話還沒說完,外面就傳來了撕心裂肺的慘叫聲。
“還說不暴力,還說沒打人,你聽聽這聲音……”
“就是啊,聽着就讓人心痛。”
“原來還覺得這家店還不錯,現在怎麼這麼黑?不敢再住了。”
“說起來,昨天晚上,洗澡的時候根本沒有熱水。”
“還有浴衣,是別人穿過的,身上還有女人的頭髮,老婆,你看,這真不是我的錯,是這家店本身就不行。”
衆人越說越氣,紛紛說起自己在這間店裡的遭遇。
鄭軻翻了翻白眼,這個睿山枝津也,方法也未免太……太見不得人了。
這時,睿山枝津也輕咳了一聲,瞥了一眼上田武。
上田武知道,該他登場了。
“啪!”
上田武拍桌而起,對着岡崎魁說道:“岡崎師傅,你在做什麼!我們的客人,是你的出氣筒嗎?大石榛名,你出去看看那位客人怎麼樣了?”
“呦,上田老爺,這……您也看到了,廚房裡怎麼會有那種……蒼蠅,分明是那小子在污衊我們。”岡崎魁皺着眉頭,頗爲不滿地瞥了一眼上田武。
“我們是星級酒店,靠的就是優質體貼的服務。敢對我的顧客動手動腳,我這裡養不住你這尊大神!”上田武攥緊了拳頭。
“哎呀,你的意思是,你要開除我?”岡崎魁不可思議地看着上田武,臉上露出了驚訝地神色,但在上田武看來,這種驚訝更像是嘲諷。
“沒錯,因爲你糟糕的表現,我覺得你沒有必要再呆在這裡!”上田武咬着牙說道。
“憑……憑什麼?我可是高橋經理帶來的人,你沒有資格開除我!”岡崎魁瞪大眼睛,怒瞪着上田武。
上田武被氣得瑟瑟發抖,“是的,你是高橋間經理帶來的人,但是,你也記住,這家酒店是上田家的。

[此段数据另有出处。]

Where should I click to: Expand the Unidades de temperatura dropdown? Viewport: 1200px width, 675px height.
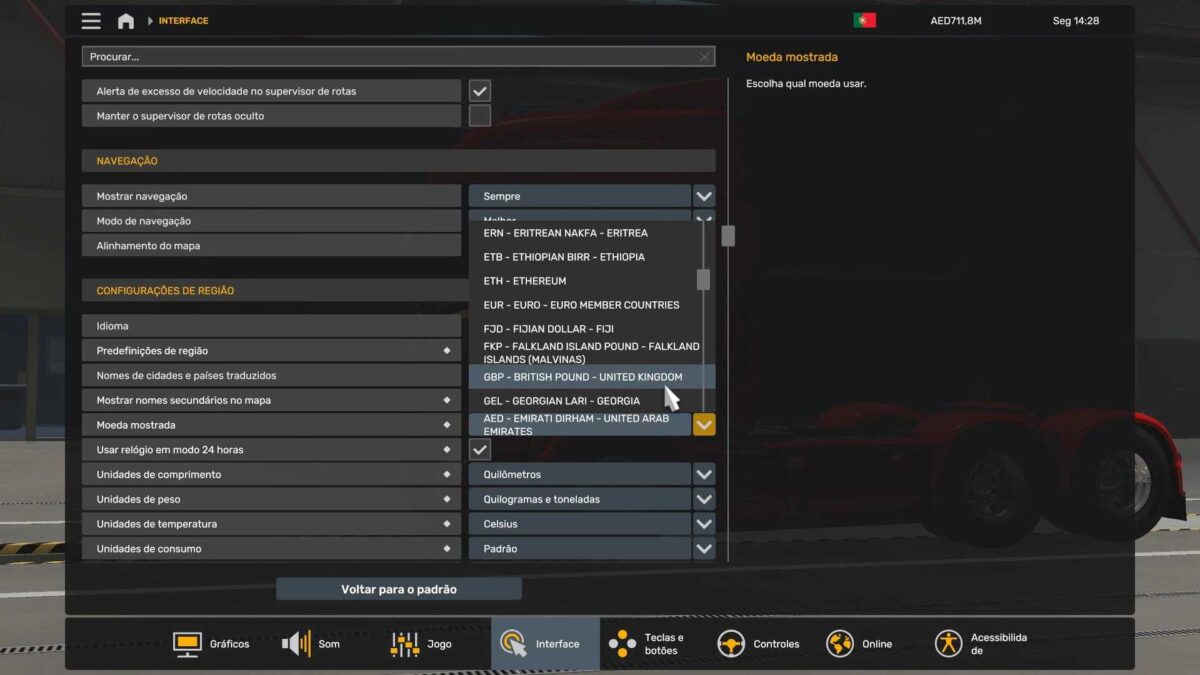tap(704, 524)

你立刻給我——滾!”
岡崎魁也慌張了起來,他也知道剛纔自己說錯了話。無論是他對上田武是多麼不屑,但他至少還是彩葉之庭的主人。剛纔直接跳過上田武,而把高橋間擡了出來,確實有失考慮。只是,剛纔的情形也太危險了……
哎呀,早知道這樣,就不惹那個二愣子了。自己退一步,也沒什麼大不了。
就在岡崎魁騎虎難下的時候,突然有個聲音,把他從進退兩難的境地解救了出來。
“上田老爺,岡崎君確實做的有錯,我想他也認識到自己的過失。對他稍作懲罰就行,開除是否太嚴厲了一些。”
鄭軻的視線移動到聲音傳來的方向。
說話的人是一個年紀大約有40多歲,帶着高高的廚師帽,神色嚴肅,看樣子應該是彩葉之庭的廚師長。
廚師長爲一名廚師頂撞上田武,鄭軻並不感到驚訝,真正讓他吃驚的是在廚師長的身後,還站着十幾名廚師——除了慄山仁之外,所有的廚師都站了出來。